Fort Bend Now
Wednesday, June 25, 2008
Area congressman Ron Paul (R-Lake Jackson) has hailed the Texas Department of Transportation’s decision to abandon plans for the Trans-Texas Corridor as” a major victory for Texas.”
Paul’s congressional district includes portions of Fort Bend County, including much of the Cinco Ranch area.
Just over a week ago, TxDOT announced that it will drop plans to develop a mega-highway across much of Texas in lieu of improving the existing US Hwy. 59 into a full, controlled-access interstate highway. Paul credited public outcry over TTC plans as the reason for the transportation department’s change of plans.
“According to the Texas Transportation Commissioner, consideration is no longer being given to new corridors and other proposals for a new highway footprint for this project. A major looming threat to property rights and national sovereignty is removed with this encouraging announcement,” Paul said. “Public outcry was cited as the main reason for this decision.”
Paul said he was “very impressed” to learn that TxDOT had received nearly 28,000 public comments on the proposal, and that some 12,000 Texans attended the 47 public hearings on the TTC.
“They could not ignore this tsunami of strong public opinion against the proposed plans. I was especially proud of how informed my constituents became on the subject, and how eloquently and respectfully they spoke and conducted themselves considering how upsetting the plans were for our communities in Texas,” Paul said.

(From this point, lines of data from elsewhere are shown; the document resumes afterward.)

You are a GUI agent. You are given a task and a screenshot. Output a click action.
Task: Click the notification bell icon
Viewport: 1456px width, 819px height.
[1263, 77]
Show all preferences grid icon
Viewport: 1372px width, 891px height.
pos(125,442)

Paul cautioned, however, that residents should not become complacent.
“The bittersweet aspect of this victory is that we had to fight at all. We took time away from family and friends, doing other things, to attend these meetings, inform others, write letters, post signs and submit our complaints, and we should not have had to,” Paul noted. “Government should let us be, if we are peaceful citizens harming no one. In a perfect world, government could be trusted to act in the best interests of the people without overwhelming pressure of this kind.”
Paul added that since this is not a perfect world, constant pressure is needed to keep government in check. He said that although the people prevailed in this case, it will probably not be the last time citizen involvement will be needed.
He also warned that a similar superhighway proposal may be brought forth at some future time.
“We still face many unreasonable encroachments of big government today, from confiscatory, economy-strangling taxation to creeping disregard of the rights of habeas corpus and other constitutional rights, to thousands of nuisance bureaucratic regulations interfering with our every-day lives. We have drifted far from what the founding fathers envisioned for this nation,” Paul said. “We must continue to hold the politicians’ feet to the constitutional fire. If I had to guess, they will probably try to implement the NAFTA Superhighway again sometime in the future.”